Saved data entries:
%%

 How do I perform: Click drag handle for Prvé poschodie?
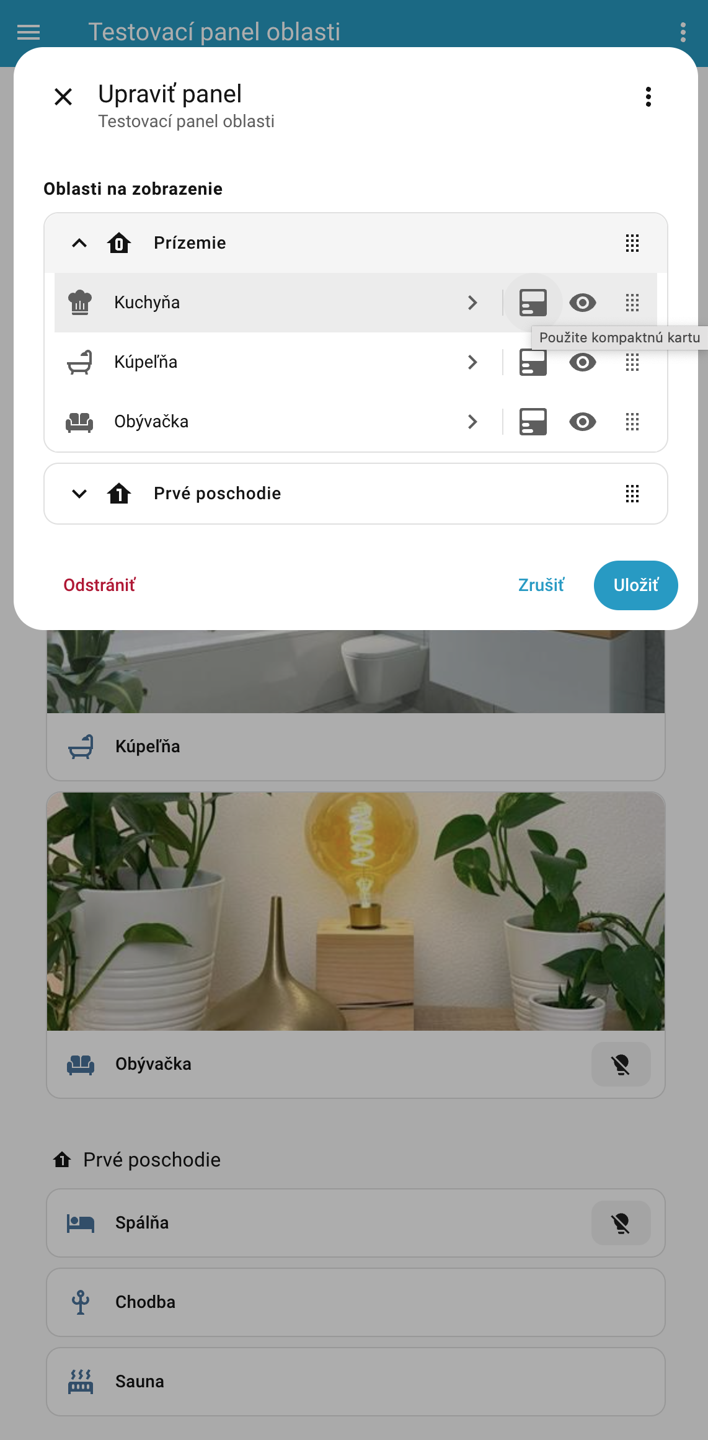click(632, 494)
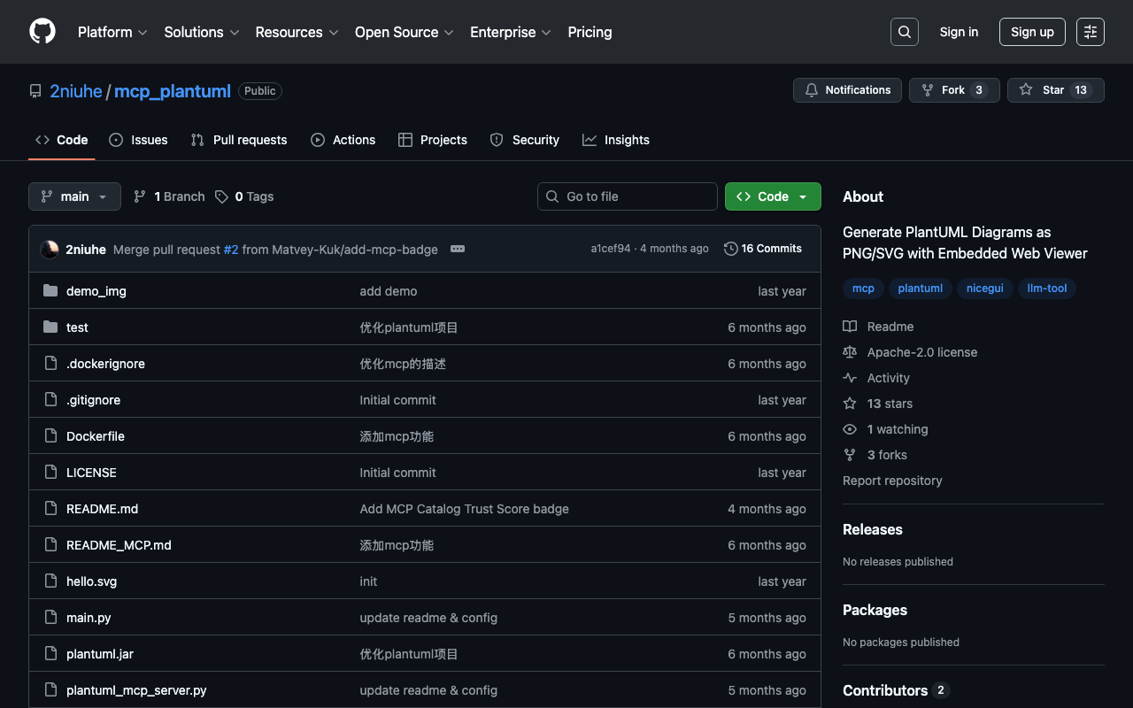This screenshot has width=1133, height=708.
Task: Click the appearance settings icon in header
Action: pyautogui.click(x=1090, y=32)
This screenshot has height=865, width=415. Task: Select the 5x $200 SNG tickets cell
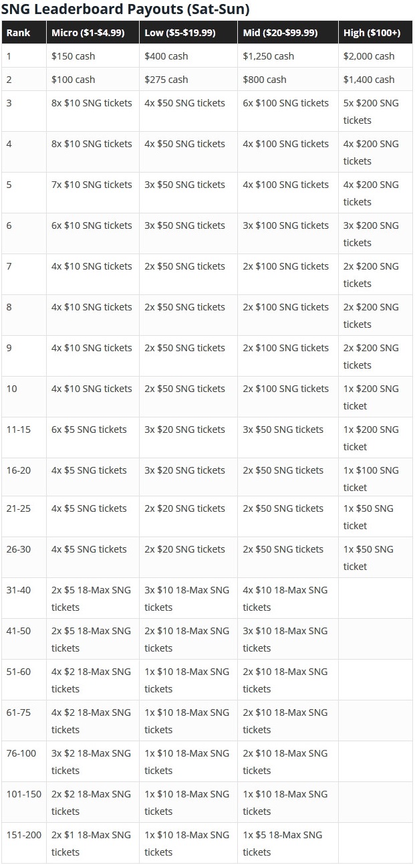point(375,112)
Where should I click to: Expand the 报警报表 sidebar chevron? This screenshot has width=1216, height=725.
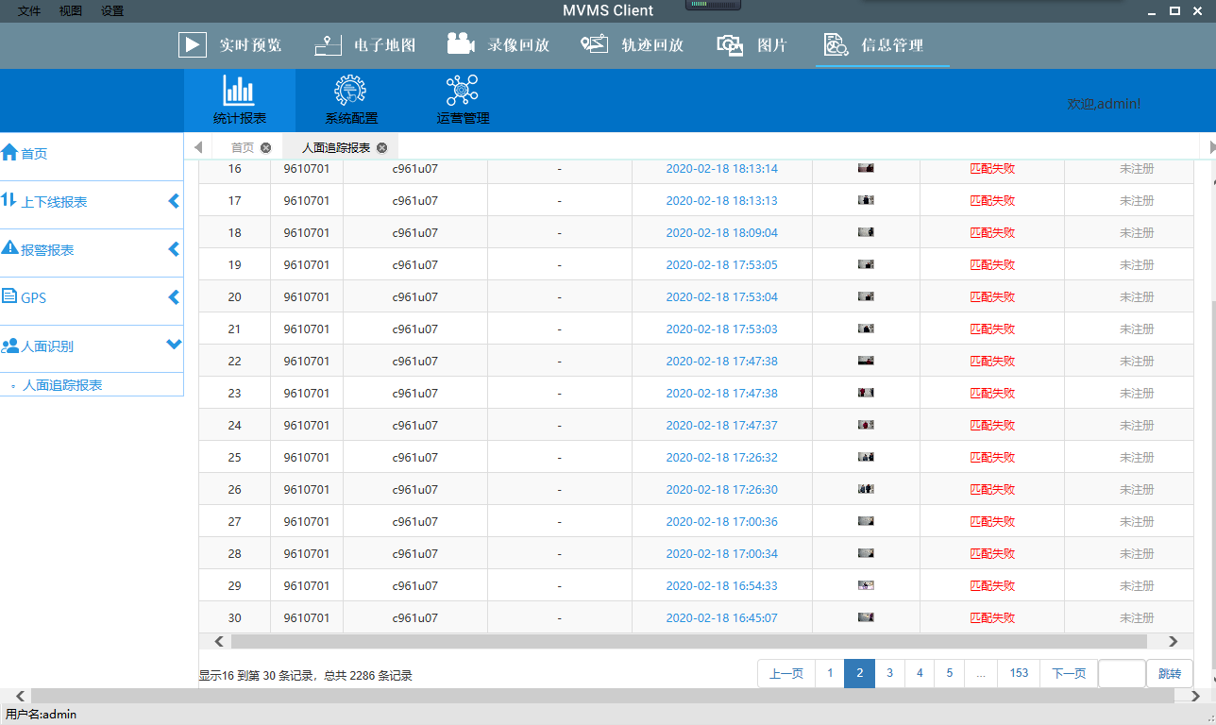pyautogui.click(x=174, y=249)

%%
%%

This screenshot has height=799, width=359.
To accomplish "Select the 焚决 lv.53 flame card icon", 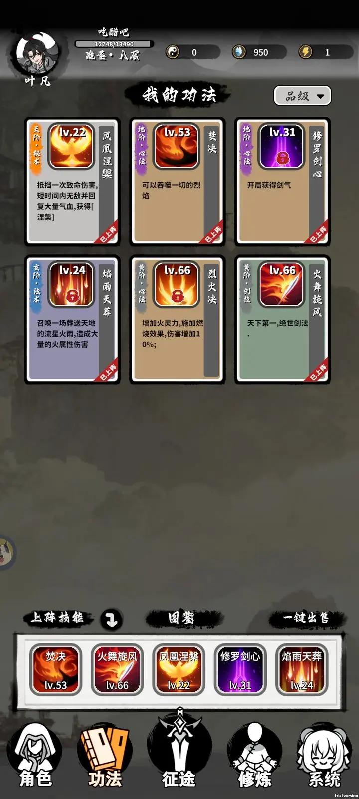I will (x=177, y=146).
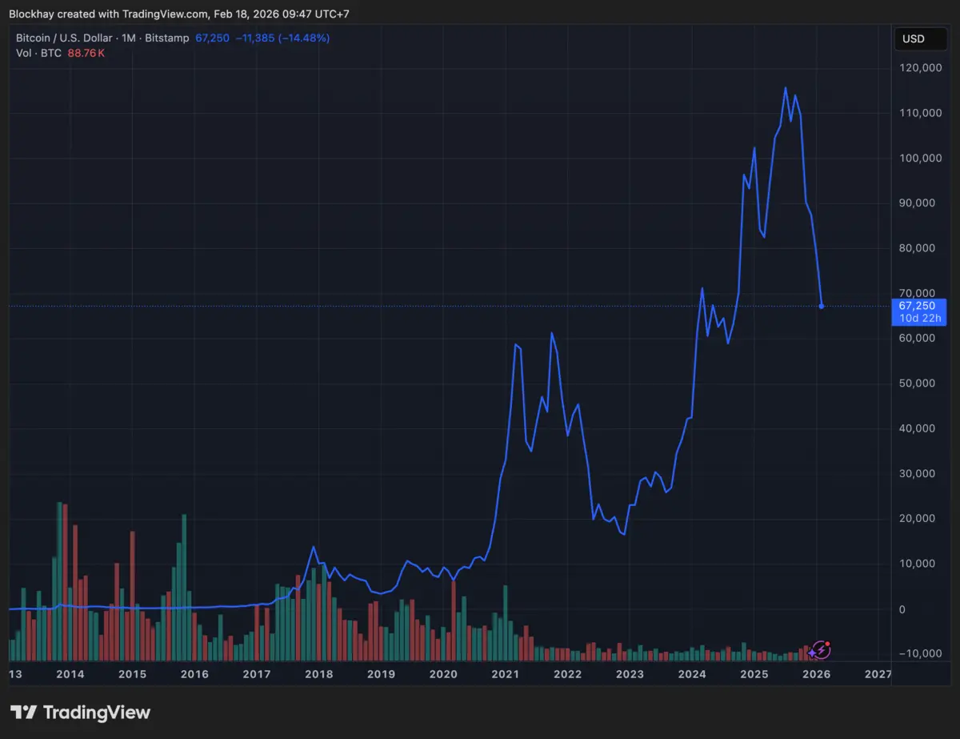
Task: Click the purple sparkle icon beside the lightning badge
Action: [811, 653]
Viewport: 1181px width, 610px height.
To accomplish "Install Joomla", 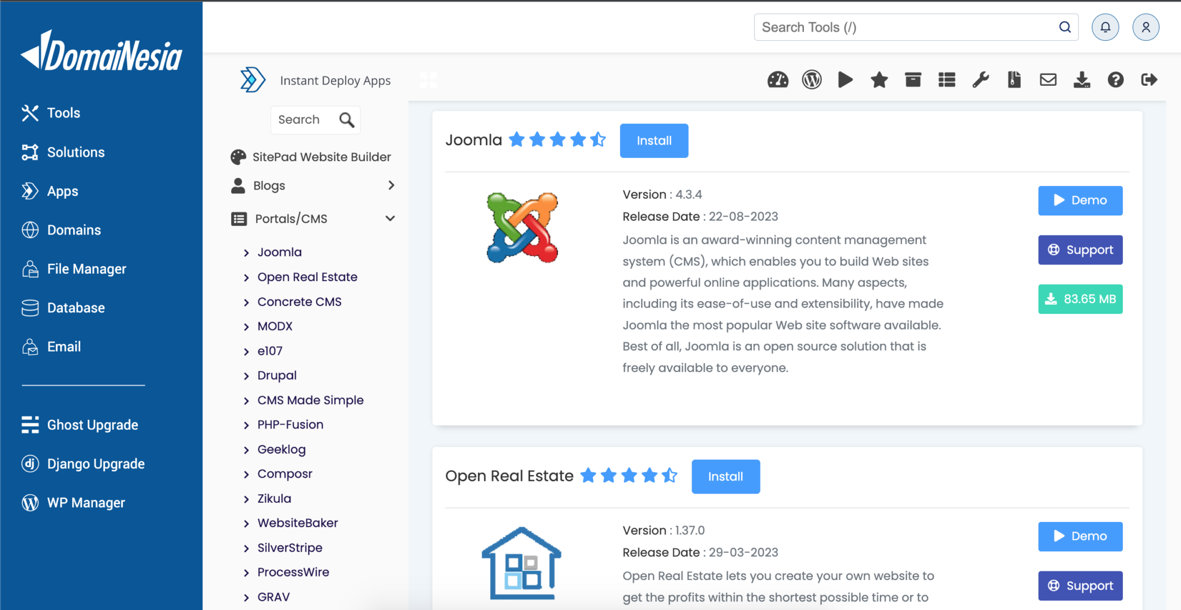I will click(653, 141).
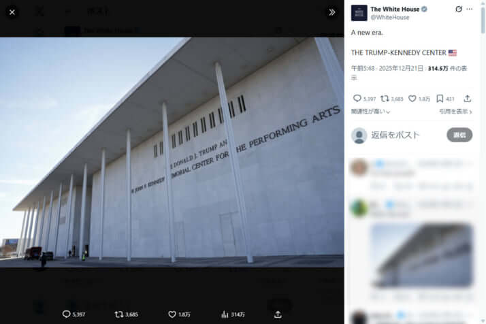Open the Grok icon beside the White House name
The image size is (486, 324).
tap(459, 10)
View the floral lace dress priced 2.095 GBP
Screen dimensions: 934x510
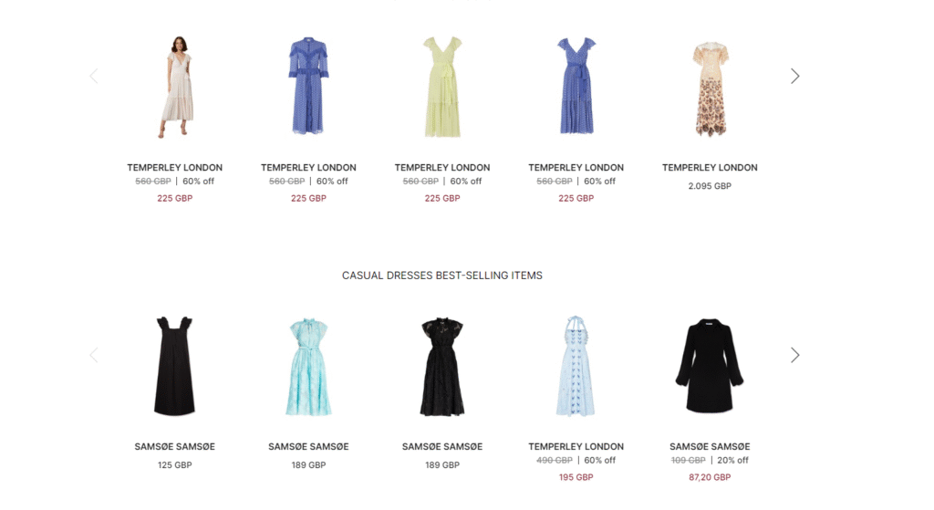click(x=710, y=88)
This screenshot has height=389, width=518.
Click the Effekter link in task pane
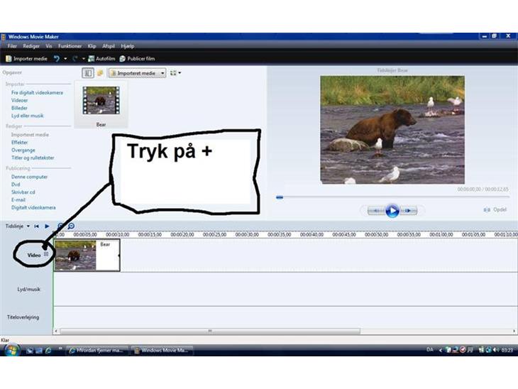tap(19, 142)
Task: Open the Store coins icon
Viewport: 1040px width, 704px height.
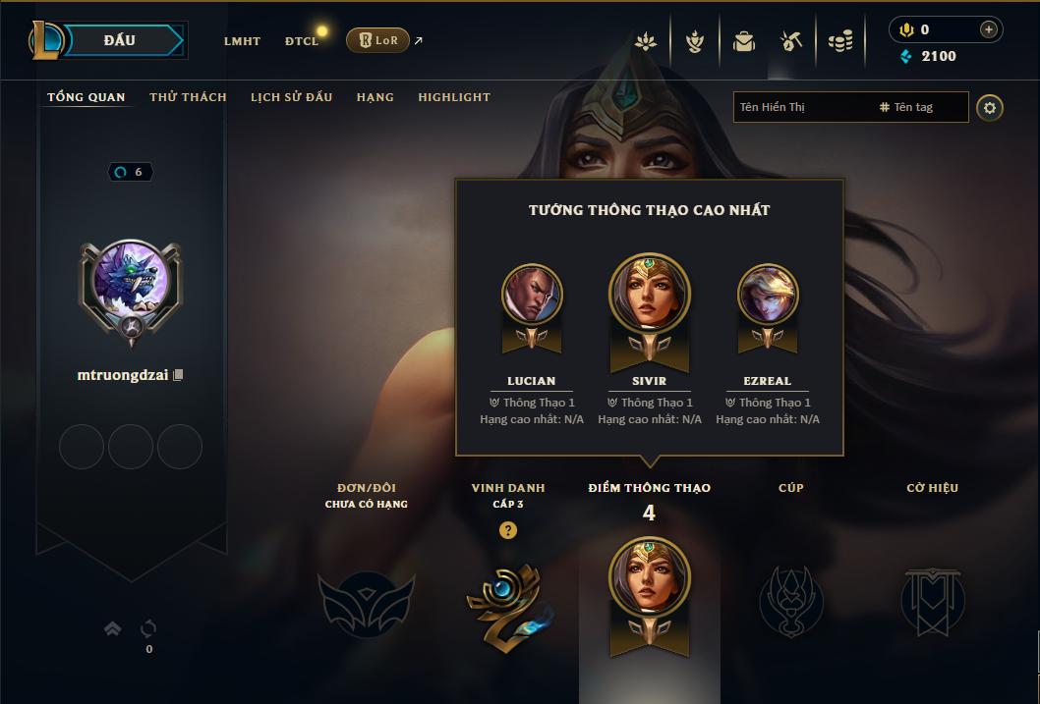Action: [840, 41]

%%
%%

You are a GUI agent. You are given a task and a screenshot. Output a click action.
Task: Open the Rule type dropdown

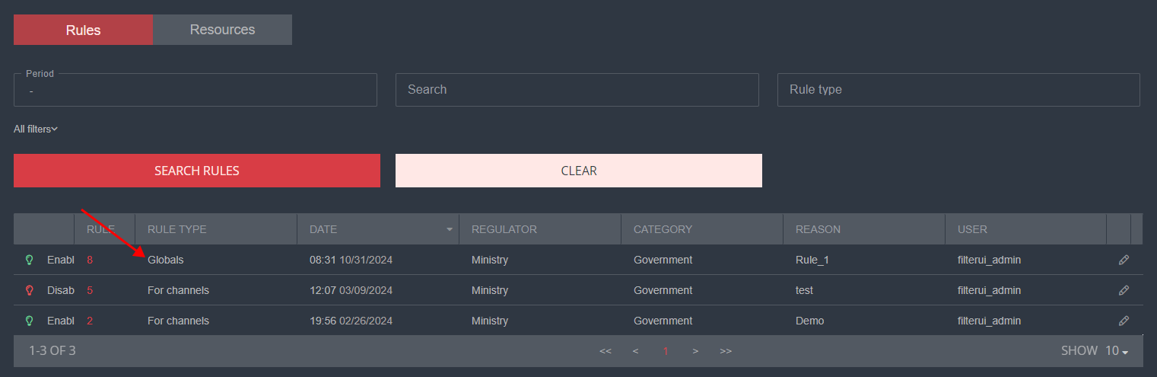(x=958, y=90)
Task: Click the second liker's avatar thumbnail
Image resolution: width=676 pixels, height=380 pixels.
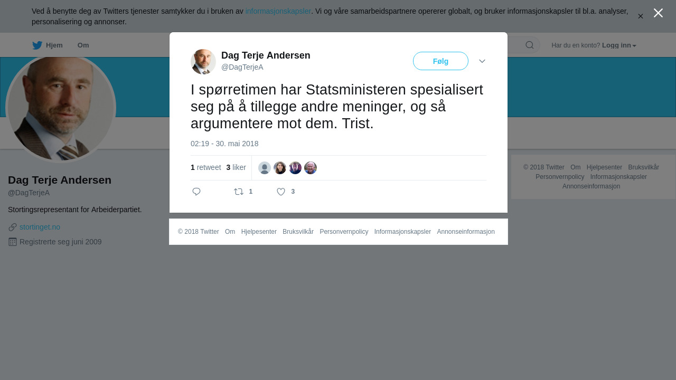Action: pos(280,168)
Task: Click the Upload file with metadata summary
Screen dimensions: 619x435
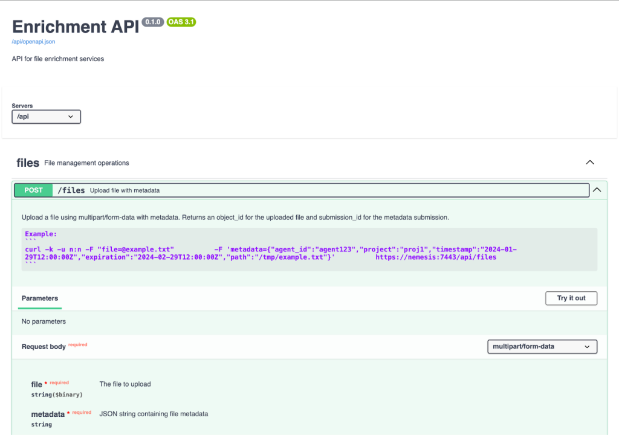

%%

*Work instructions*.
Return exactly the lines that appear in the data above between the line containing "You are a GUI" and the line containing "Screen dimensions: 619x435", both of which are included, and leave the pictures out.

*Solution*.
You are a GUI agent. You are given a task and a screenshot. Output a click action.
Task: Open the Rule type dropdown

(x=958, y=90)
Task: Click the second liker's avatar thumbnail
Image resolution: width=676 pixels, height=380 pixels.
Action: pos(280,168)
Task: Click the Upload file with metadata summary
Screen dimensions: 619x435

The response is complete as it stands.